What percentage of kinetic energy of a moving particle is transferred to a stationary particle when it strikes the stationary particle of $$5$$ times its mass?
(Assume the collision to be head-on elastic collision)

First, we note that a particle of mass $$m$$ moving with velocity $$u$$ strikes a stationary particle of mass $$5m$$ in a head-on elastic collision, and we wish to find the percentage of kinetic energy transferred.

Next, we apply conservation of momentum, which gives $$mu = mv_1 + 5mv_2.$$ Dividing by $$m$$ yields $$u = v_1 + 5v_2 \quad \cdots(1).$$

Since the collision is elastic, conservation of kinetic energy implies $$\tfrac{1}{2}mu^2 = \tfrac{1}{2}mv_1^2 + \tfrac{1}{2}(5m)v_2^2.$$ Dividing by $$\tfrac{1}{2}m$$ leads to $$u^2 = v_1^2 + 5v_2^2 \quad \cdots(2).$$

Now, using the coefficient of restitution condition for a perfectly elastic collision, the relative velocity of separation equals the relative velocity of approach: $$v_2 - v_1 = u \quad \cdots(3).$$

Substituting from equation (3) into equation (1) allows us to solve for the velocities.

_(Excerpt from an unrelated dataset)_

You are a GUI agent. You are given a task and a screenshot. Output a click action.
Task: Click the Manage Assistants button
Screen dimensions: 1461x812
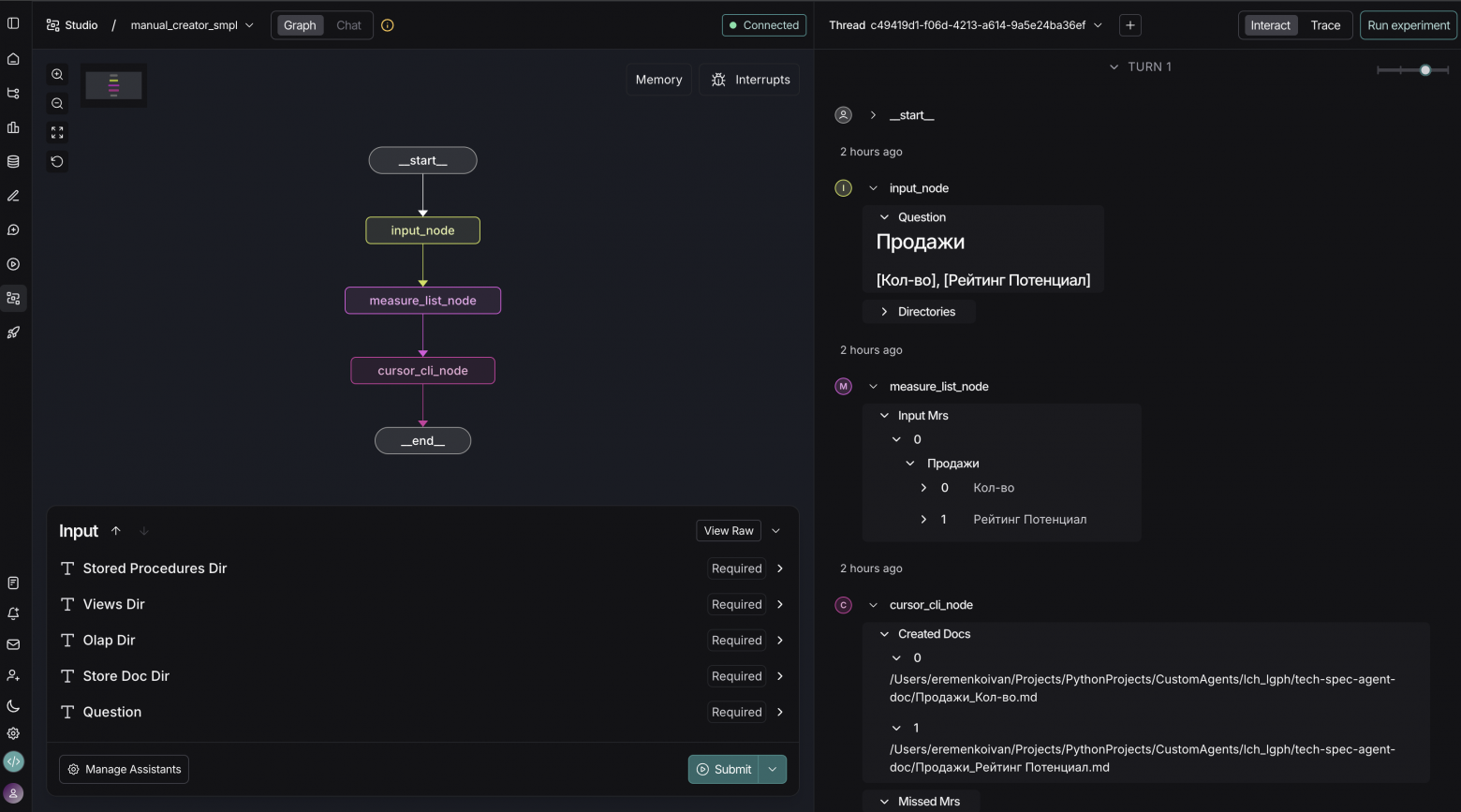click(x=124, y=770)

Since $$v_1 = v_2 - u$$, equation (1) becomes $$u = (v_2 - u) + 5v_2 = 6v_2 - u,$$ so $$2u = 6v_2$$ and therefore $$v_2 = \frac{u}{3}.$$ Then equation (3) gives $$v_1 = \frac{u}{3} - u = \frac{-2u}{3}.$$

Next, we calculate the kinetic energy transferred to the initially stationary particle of mass $$5m$$. The initial kinetic energy of the system is $$KE_i = \frac{1}{2}mu^2,$$ and the final kinetic energy of the $$5m$$ particle is $$KE_2 = \frac{1}{2}(5m)\left(\frac{u}{3}\right)^2 = \frac{1}{2}(5m)\left(\frac{u^2}{9}\right) = \frac{5mu^2}{18}.$$

Therefore, the percentage of kinetic energy transferred is $$\text{Percentage} = \frac{KE_2}{KE_i} \times 100 = \frac{\frac{5mu^2}{18}}{\frac{mu^2}{2}} \times 100 = \frac{5}{18} \times 2 \times 100 = \frac{10}{18} \times 100 = \frac{5}{9} \times 100 \approx 55.6\%.$$ Thus, the correct answer is Option C.